No one can understand a pigeon lover quite as well as another pigeon lover.

Here is to Dan and Lisa meeting!

Cynthia


----------



## PidgePidge (May 14, 2003)

There's nothing 'weird' about meeting people through this website! We should meet people that we enjoy anywhere we can. I automatically know that i have something in common with people who like pigeons-- it is more than a hobby but a mindset as well. So why not take advantage of a pool of potential friends to make connections through this forum...? I believe it's a great idea!


----------



## Birdmom4ever (Jan 14, 2003)

I think it's a great idea. I'm always looking for more "bird" friends because the rest of the world thinks I'm nuts.


----------



## Thunderbird (Sep 7, 2003)

Lisa,
LOL, I'm in AZ., If you move out we'll get Daniel out here, & my wife & I will take you guys to dinner-How's that? You up for it Daniel?
Chris


----------



## Marian (Feb 17, 2001)

I'm an experienced flower girl if anyone is getting hitched. I just have to find my muff. I haven't seen it for about 43 years. It might be in the garage. 

Marian


----------



## Emily (Jan 8, 2003)

Lisa! Daniel! Everyone else! I totally agree! I've had one pigeon for a year now and not only do potential boyfriends/husbands think I'm nuts because of my little pijjie, you should see the looks I get from my friends these days! I really don't see what's so weird about having a pet pigeon! I mean, so we have to pick up after them. People with cats and dogs and other animals do too! My pigeon is very affectionate, falls asleep on my foot when I do the dishes and stuff. He's such a cutie!

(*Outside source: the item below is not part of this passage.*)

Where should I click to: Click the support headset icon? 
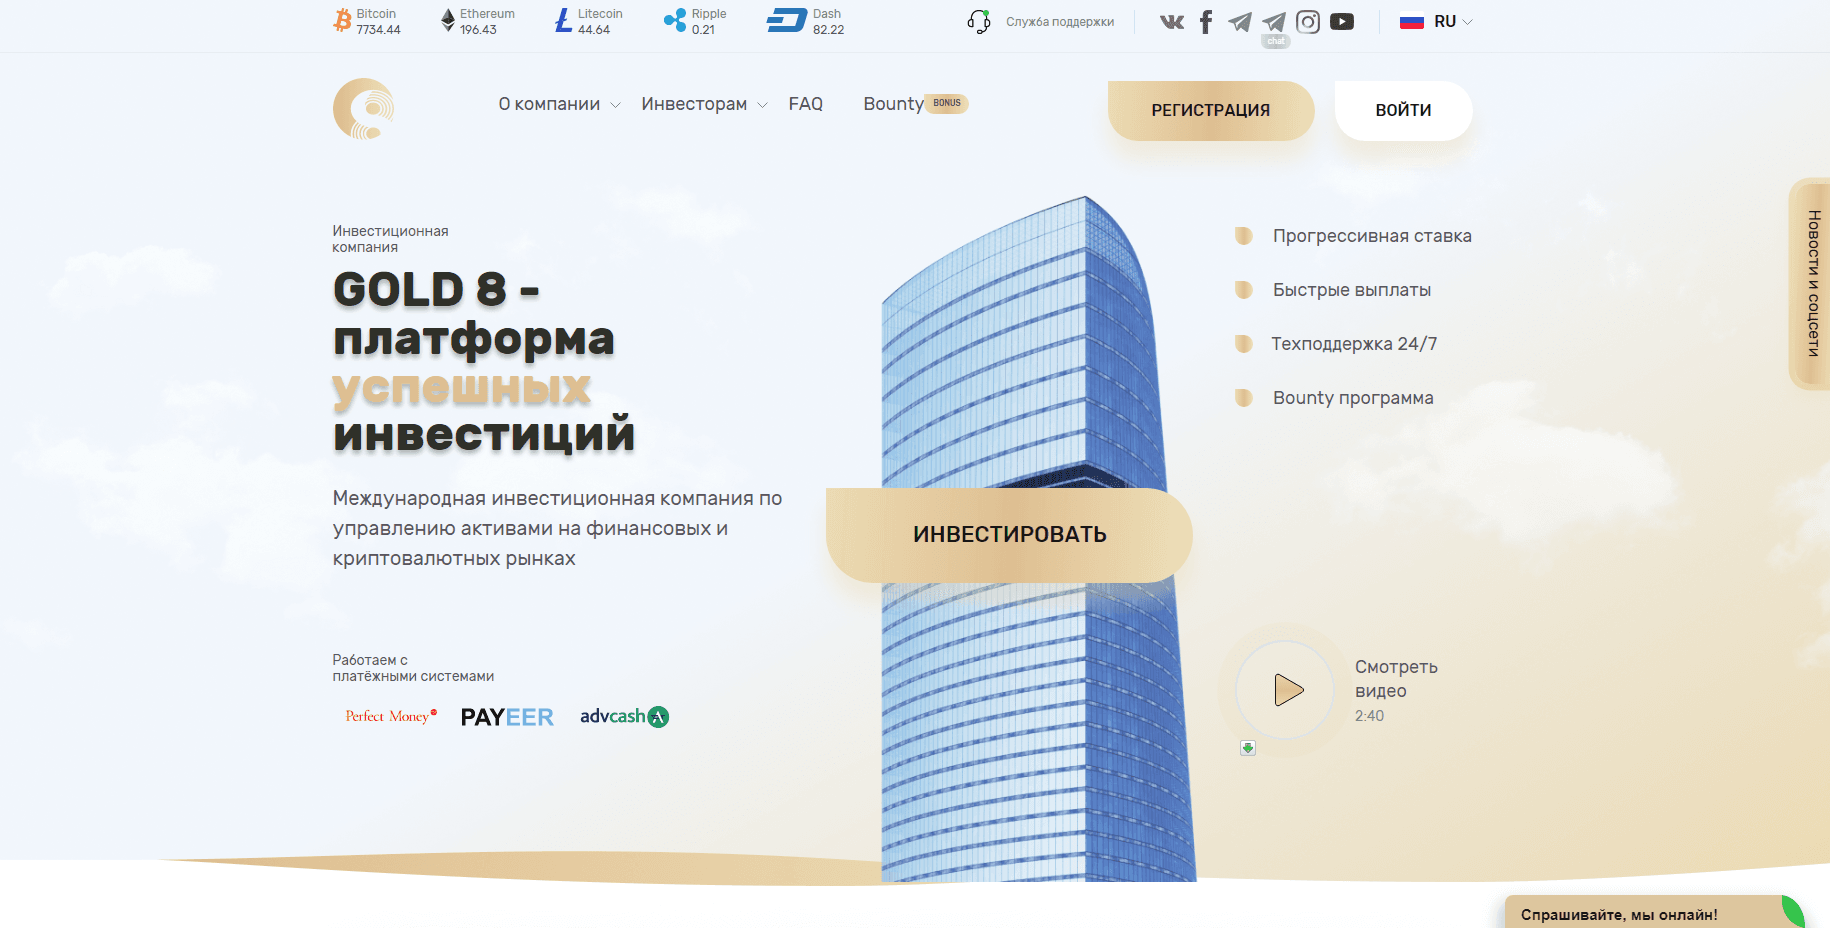point(979,22)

I just wanted to shout out that I hear ya and we have the same problem up here in Canada (ie, hard to find people accepting of the pigeon lifestyle).

Cheers! Emily


----------



## pigeon george (Aug 7, 2003)

LISA LISA LISA
Go for it i think a site like that would be great if i had a gal into pigeons my coop would probly double dating is cool pigeons are great mix the two and wala only people i seem to meet with birds are old men LOL seriously it could be friends of feathers and fur or somthing had to add my two cents
and oh you dont live in new york by chance 
well hey i tried


----------



## StvMer (Sep 14, 2001)

Hey Lisa,

Daniel beat me to the punch, but he's a fellow pigeon lover so I can hardly be upset... Plus here in Chicago, regrettably our weather isn't any better than yours out east. 

Occassionally people think I'm nuts just to even tolerate pigeons, much less like them and try to help them. But as Ray once pointed out to me, pigeons along with horses, elephants and camels have provided mankind with as much selfless and important service as any of God's creatures has.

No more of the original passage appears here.